Ele afirma que, como presidente da associação, sua função é explicar à população as diferenças entre as finalidades da planta.
“É um trabalho educativo, para as pessoas saberem que o cânhamo é uma planta que não é psicoativa, tem apenas 0,3% de THC, mas é rica em CBD. Você pode extrair o óleo para fazer medicamentos e pode usar a fibra para inúmeras coisas, gerar receitas de várias formas”, afirma.
Integrante do Ministério Público de Minas Gerais, André Estevão Ubaldino foi um dos que usou a tribuna do STJ na audiência pública para criticar a possibilidade de liberação.
Ele afirmou que não há evidências de que os benefícios da maconha superem os malefícios e disse ter conversado com os médicos Frederico Garcia, professor da UFMG (Universidade Federal de Minas Gerais), e Ronaldo Laranjeira, da Unifesp (Universidade Federal de São Paulo). “Contatei especialistas e perguntei se a preponderância de efeitos positivos sobre negativos já foi comprovada e me responderam que o consenso é no sentido contrário.”
Disse ainda que, segundo engenheiros ambientais, não é possível controlar a área em que haverá plantação. “Não existe essa possibilidade porque, segundo profissionais, a propagação do plantio dá-se por força do vento, da água e da ação da fauna. Roedores e aves estenderão o plantio para muito além da área eventualmente autorizada”.
Luís Maurício ressalta que diversas pessoas já conseguiram autorização para o plantio, mas que é necessária uma decisão mais ampla nesse sentido.
“Precisamos democratizar o uso desse remédio, fazer chegar para todo mundo, com a gente produzindo aqui, barateando o processo.
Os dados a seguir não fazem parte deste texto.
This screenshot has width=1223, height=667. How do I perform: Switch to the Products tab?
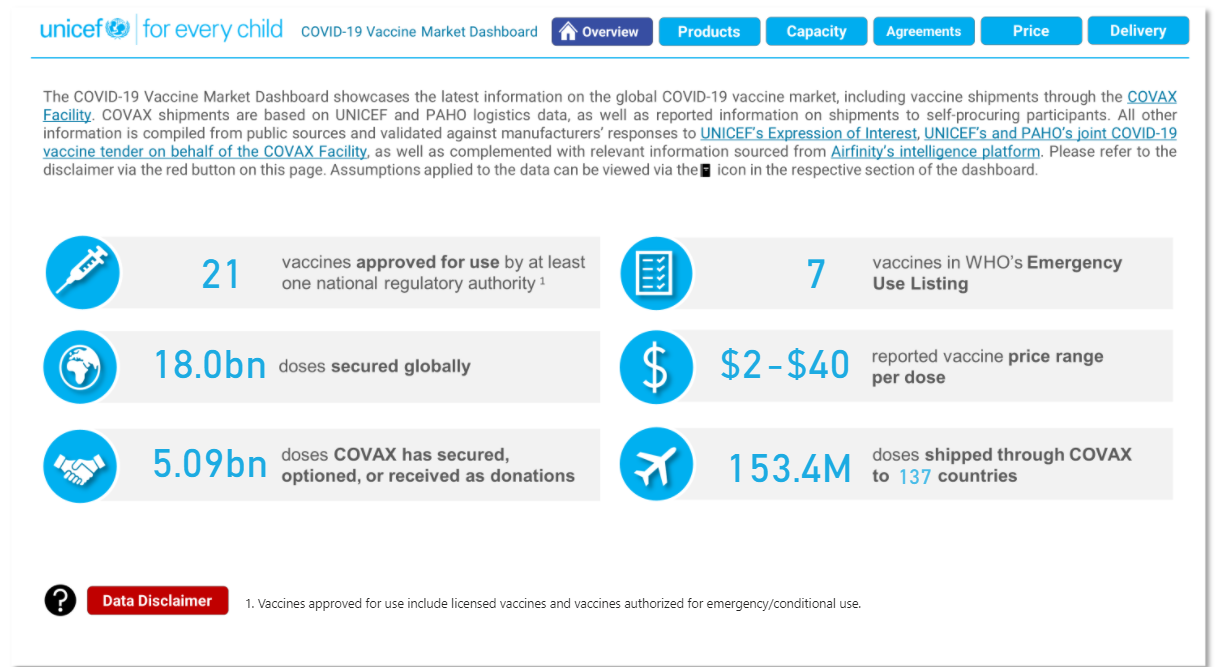click(709, 31)
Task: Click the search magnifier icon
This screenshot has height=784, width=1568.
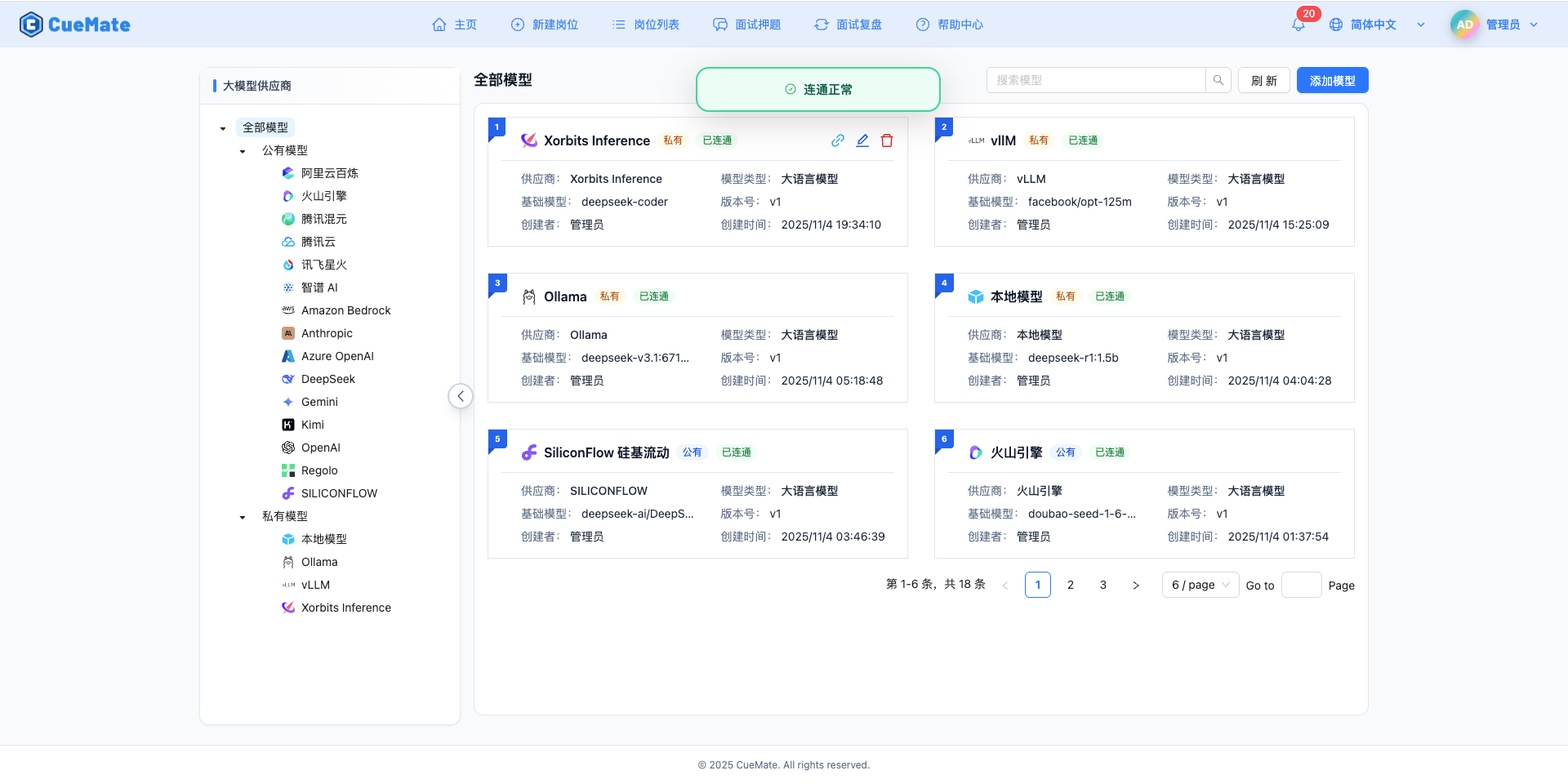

Atualmente o acesso é elitizado, pois é necessário ter um advogado, buscar um habeas corpus, fazer um procedimento que não é acessível a todos. Ideal é ter uma autorização para cultivo dentro da agricultura familiar também”, avalia.
Em junho, o STF (Supremo Tribunal Federal) concluiu a ação que tratou da descriminalização do porte de maconha para uso pessoal e fixou a quantidade de até 40 gramas ou seis plantas fêmeas para diferenciar usuários de traficantes. Essa definição é válida até que o Congresso encare o tema.
Os parâmetros devem servir de critério para as autoridades policiais, que também devem levar em conta outros fatores para decidir se uma pessoa é traficante.